There has been a tendency in the last few years on the part of authors to see the romantic side of the prize-ring. Their heroes have been heroes because they have been pugilists, not, as was the case with older writers, pugilists because they were heroes. In other words, they did not confine their knock-down blows to the villain in the big scene, but made them their profession. Sir Arthur Conan Doyle was really the first to show the glamour of the ring, though Mr. Bernard Shaw had been before him with “Cashel Byron’s Profession.” But Mr. Shaw treated his hero in too cynical a fashion to allow him to become as generally popular as the heroes in “Rodney Stone.” The pugilist in fiction has recently been brought up to date. Mr. Jack London’s “The Game" treats of a fighter who comes straight from the America of to-day.

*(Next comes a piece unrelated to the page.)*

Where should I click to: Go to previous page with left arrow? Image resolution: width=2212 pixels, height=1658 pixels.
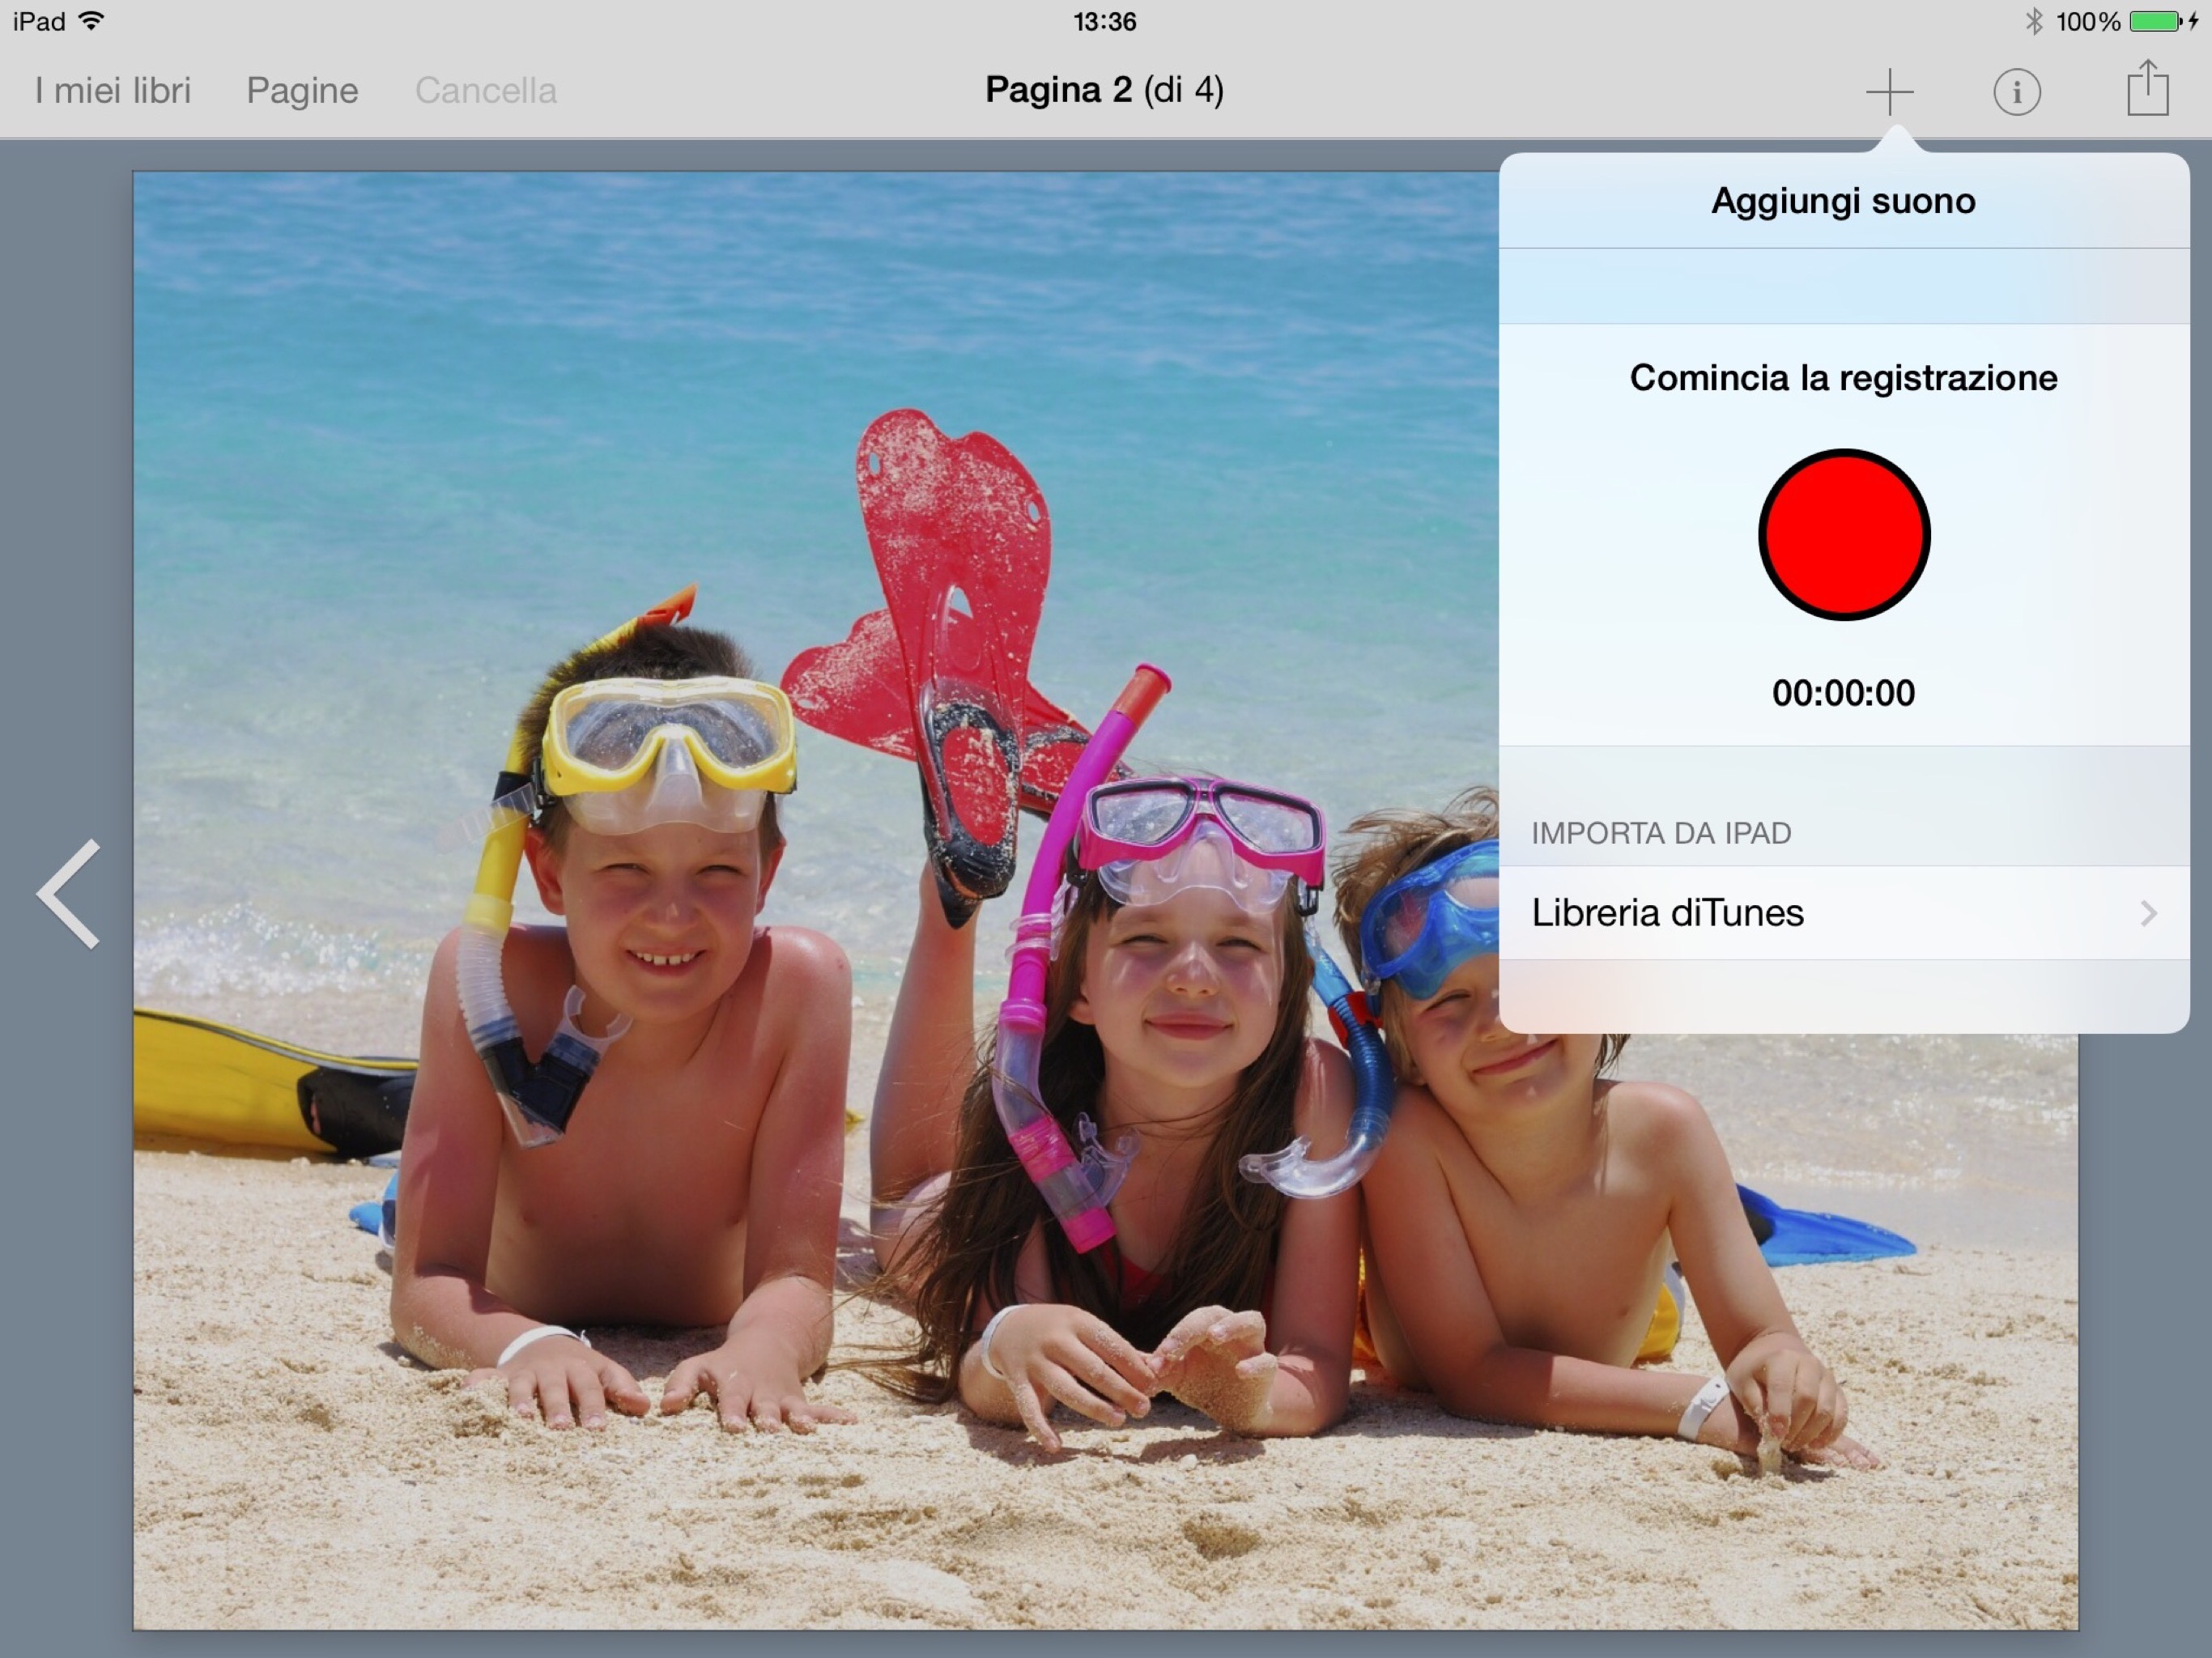[68, 893]
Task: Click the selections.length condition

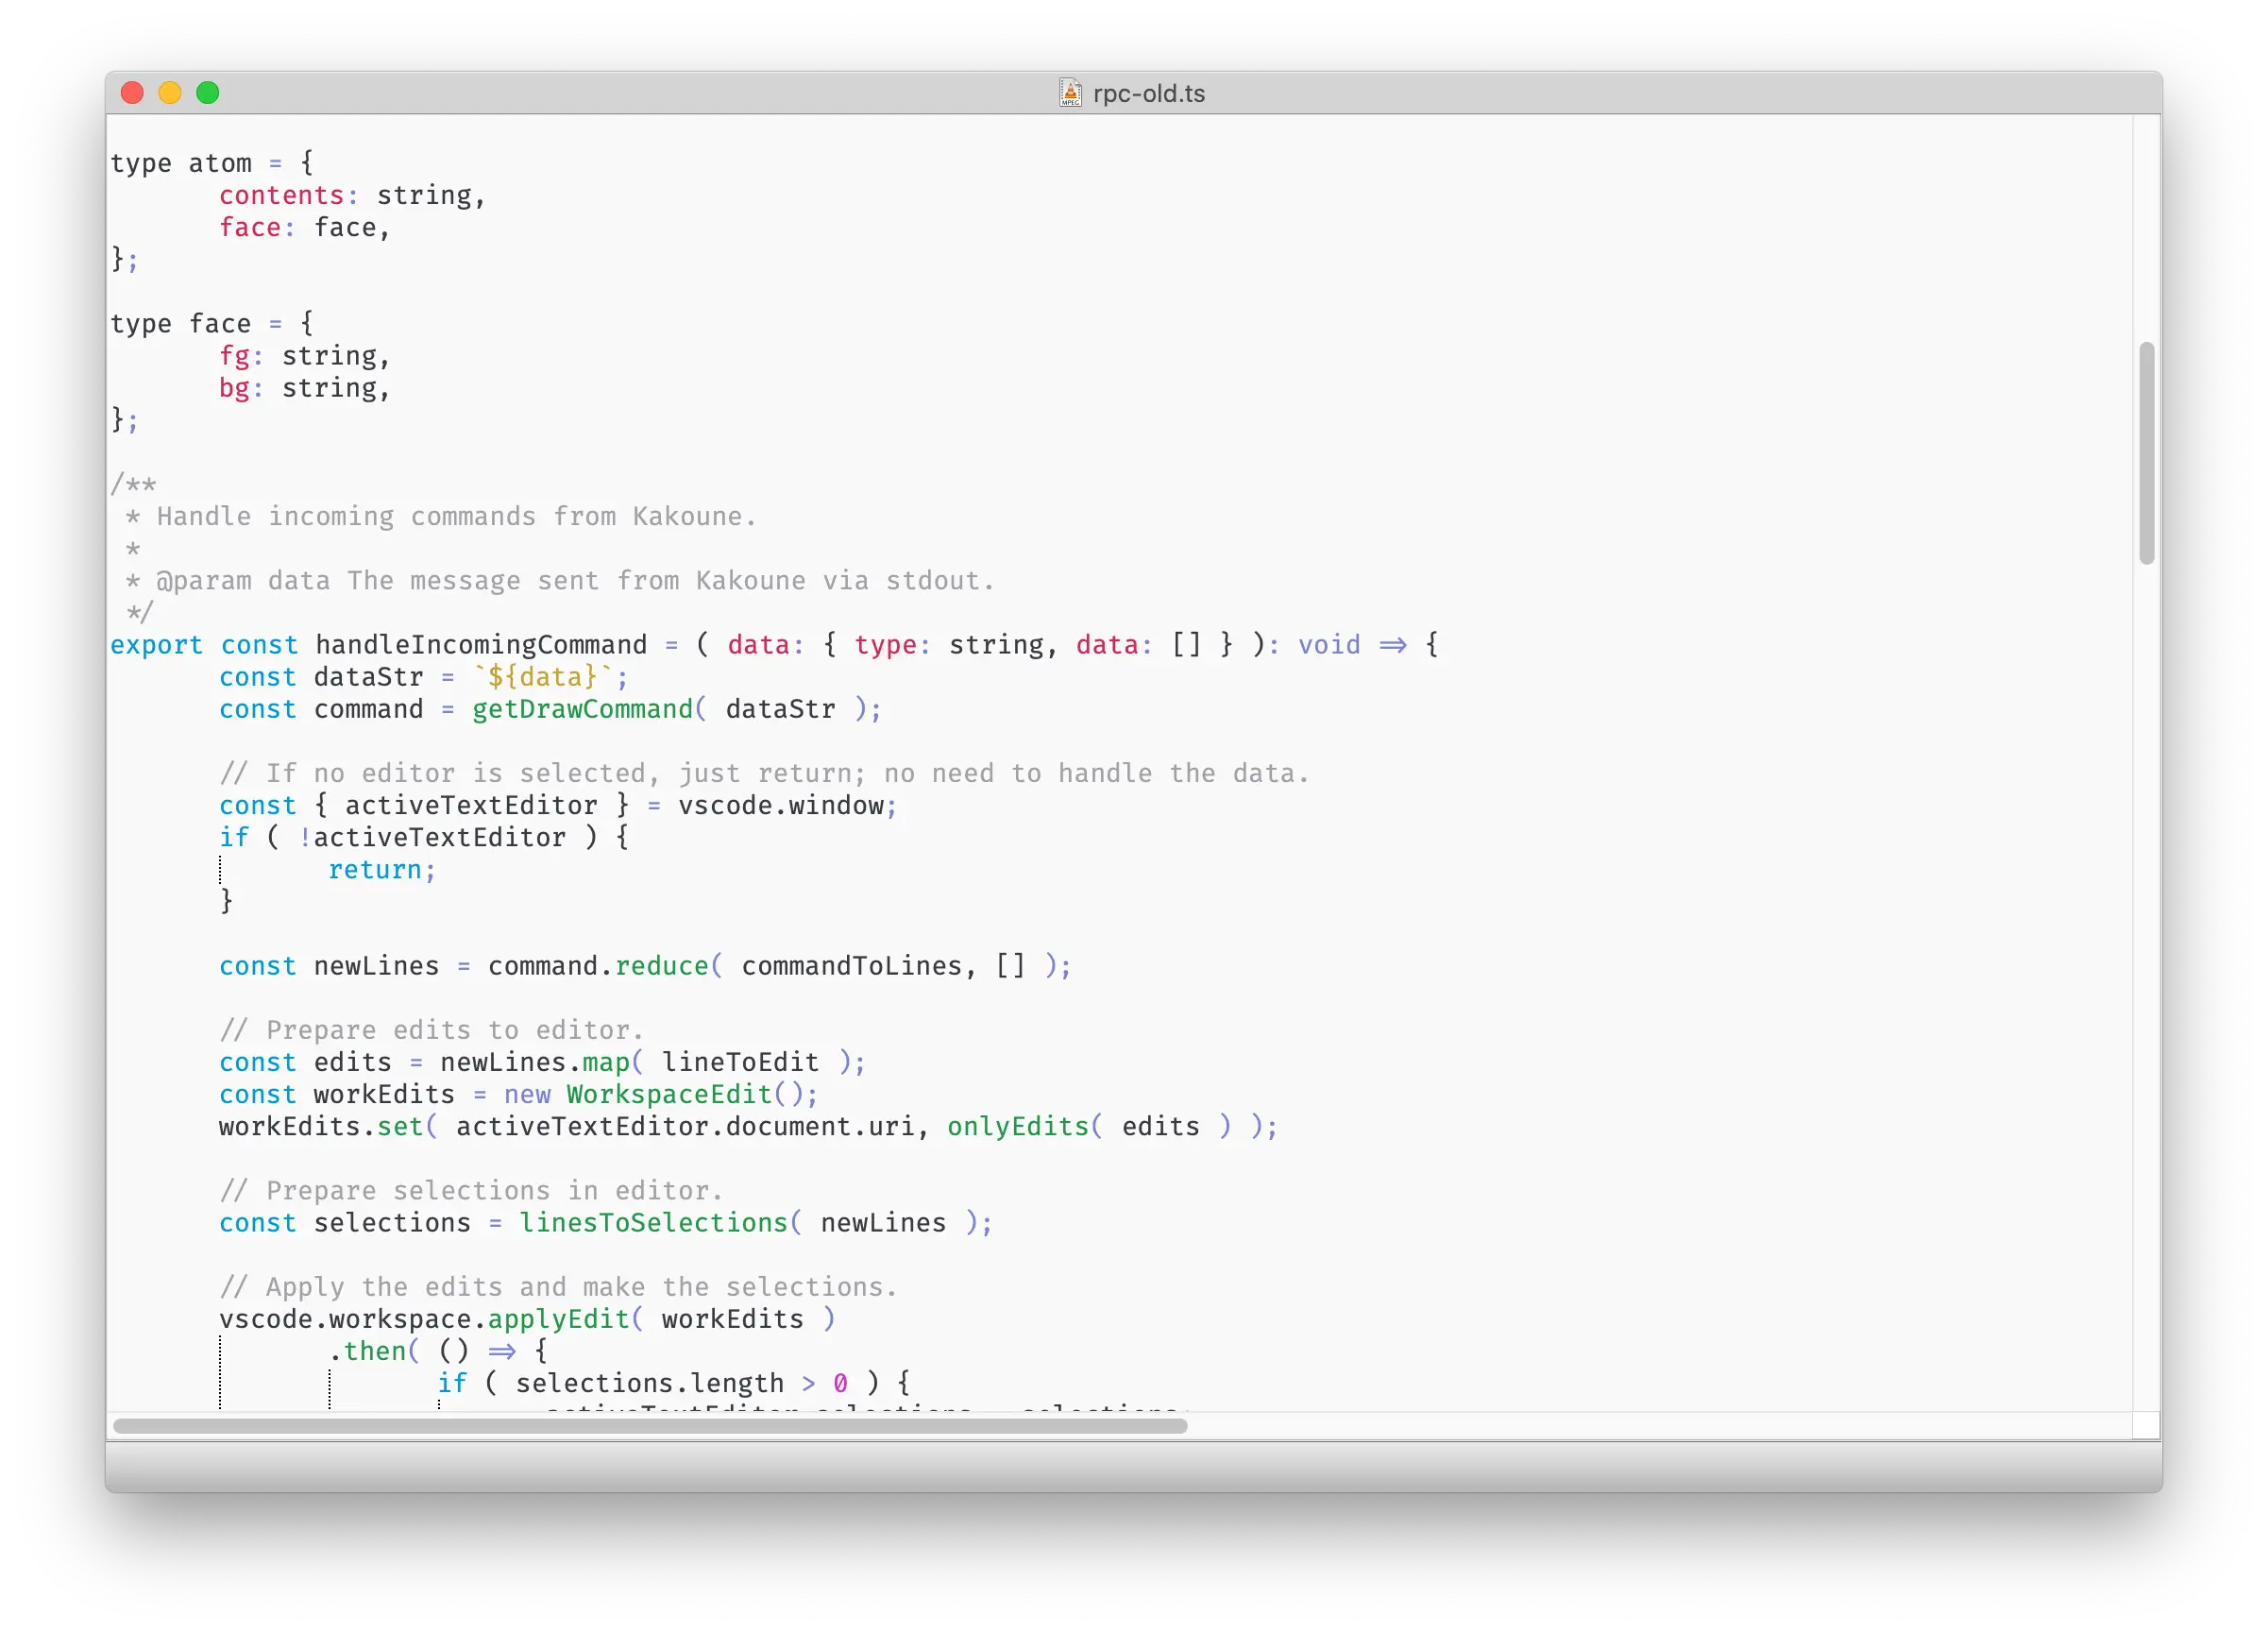Action: pyautogui.click(x=650, y=1383)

He is a little more angelic than the fighters with whom we are personally acquainted, but that, we suppose, is necessary for the purposes of the book. The most lifelike pugilist with whom we have come in contact in book or play was “Kid Garvey,” in Mr. Augustus Thomas’s clever comedy “The Other Girl,” which appeared in New York last year. He was admittedly drawn from “Kid McCoy,” a local celebrity, and the resemblance was certainly extraordinary. Treated properly, the pugilist is an attractive figure in fiction.


Editor’s note:
Wodehouse’s own series of “Kid Brady” stories, also based on the real-life Kid McCoy, would begin appearing in Pearson’s Magazine (US) in September 1905.